Tribes with fewer than 37 members would receive a minimum $100,000 award, the complaint said. This is the amount the Shawnee Tribe received, though the tribe's bid for a temporary restraining order seeks at least $12 million from whatever remaining funds there are of the $8 billion.

"Under the IHBG race-based data, 25 tribal governments, including the Shawnee Tribe, are listed as having a population of zero, a practical impossibility," the tribe claimed, noting that it doesn't have a reservation.

The Department of Housing and Urban Development maintains population data for the sole purpose of distributing HUD funds, "which the Shawnee Tribe does not receive and is, thus, erroneously undercounted," the complaint added.

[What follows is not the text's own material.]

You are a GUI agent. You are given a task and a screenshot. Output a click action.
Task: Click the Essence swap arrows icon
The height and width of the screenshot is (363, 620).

In an amicus brief filed in the Prairie Band Potawatomi Nation's lawsuit, the Gila River Indian Community, the Penobscot Nation, the Nottawaseppi Huron Band of the Potawatomi and the Morongo Band of Mission Indians all concurred that the chosen metric is flawed.

But the tribes discouraged the court from pausing the dispersal of remaining funds, saying such a delay in payments would "harm hundreds of other tribal governments."

A lawyer for the tribe, Pilar M. Thomas of Quarles & Brady LLP, told Law360 on Friday that time is of the essence as the tribe seeks coronavirus emergency funds that would last through the end of the year. She also said the tribe hopes for a quick decision on its TRO request and isn't surprised about the Treasury Department's opposition.

"Treasury has opposed every single lawsuit against them for the way they handled the coronavirus relief funds, including this one," Thomas said. "We weren't surprised by the opposition and expected it."

Representatives for the government and the tribe did not immediately respond Friday to requests for comment.

The Shawnee Tribe is represented by Gregory Bigler of Bigler Law and Pilar M. Thomas and Nicole L. Simmons of Quarles & Brady LLP.

The Treasury Department is represented by Jason C. Lynch and Kuntal Cholera of the U.S. Department of Justice's Civil Division.

The case is Shawnee Tribe v. Steven T. Mnuchin et al., case number 4:20-cv-00290, in the U.S. District Court for the Northern District of Oklahoma.